Oil prices edged higher during Tuesday’s trading session, as investors pondered over what “extraordinary measures” OPEC may implement to rebalance oil markets in the medium to long-term.
Although the commodity got off to a rough start last week, after traders questioned the sustainability of the rally, recent comments from OPEC stating that there are clear signs that markets were rebalancing, have supported WTI Crude. With OPEC’s Secretary General Mohammed Barkindo almost pleading for US Shale oil producers to help reduce the global supply glut, could the tough tug of war between U.S Shale and OPEC be coming to an end?
It has certainly been a tricky year for OPEC, especially when considering how U.S Shale production soared nearly 10%, despite the cartel’s valiant efforts in cutting supplies to prop up prices. Although Saudi Aramco plans to make “the deepest customer allocation cuts in its history” by cutting 560,000 bpd next month, its impact could be diluted if the US Shale producers see this as a Christmas gift.
As we head deeper into the final trading quarter of 2017, investors will continue to scrutinise markets for any fresh details on the “extraordinary measures” and signs of OPEC extending its production cuts beyond March 2018.
From a technical standpoint, WTI Crude has staged an impressive rebound from the $49.08 level. A decisive breakout above $51.00 should encourage a further incline towards $52.40. In an alternative scenario, sustained weakness below $49.00, which is also under the 50 Daily Simple Moving Average, may open a path towards $47.80.
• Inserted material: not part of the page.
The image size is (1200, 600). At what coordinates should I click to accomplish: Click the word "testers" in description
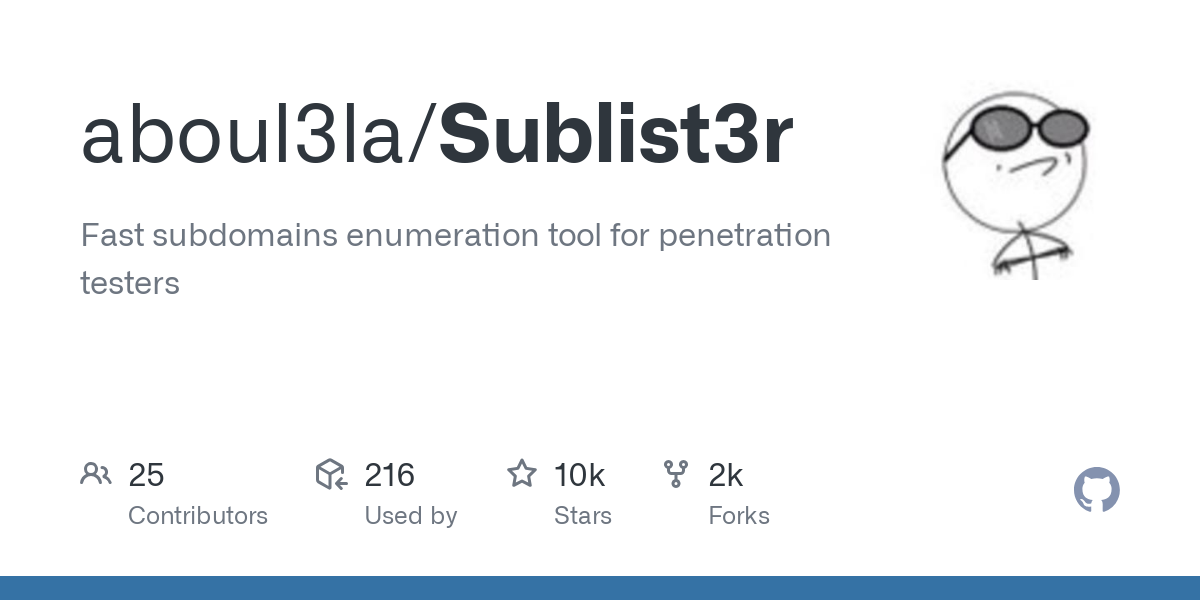tap(130, 283)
Catalonia independence in focus
A sense of caution was felt across the European markets on Tuesday, as investors watched to see whether Catalonia would push for Independence from Spain later in the day.
Catalonian President Carles Puigdemont will be in the spotlight as he addresses the region’s parliament in Barcelona on the independence referendum. Markets will be paying very close attention to his tone and choice of words during his speech. The Euro is likely to find itself under immediate selling pressure if Puigdemont makes a unilateral declaration of independence, it appears that many are predicting this move.
Technical traders will be observing how the EURUSD reacts above the 1.1680 support level and 1.1850 resistance level. Sustained weakness back below 1.1680, should open a path towards 1.1600 and 1.1500.
Currency spotlight – GBPUSD
Sterling extended gains against the Dollar on Tuesday, following data showing stronger than expected factory performance in July and August.
Manufacturing production rose 2.8% in August, year-on-year beating the 1.9% market consensus, while July was also revised higher to 2.7%. The positive data is likely to boost hopes of the Bank of England raising UK interest rates in November and this could support Sterling in the short term.
Taking a look at the technical picture, Sterling/Dollar is in the process of a technical bounce on the daily charts. The upside momentum may push prices higher towards 1.3230 and 1.3270, respectively. The possible creation of a new lower high around the 1.3270 38.2% Fibonacci retracement level may encourage sellers to jump back in to attack the 1.3150 level once again.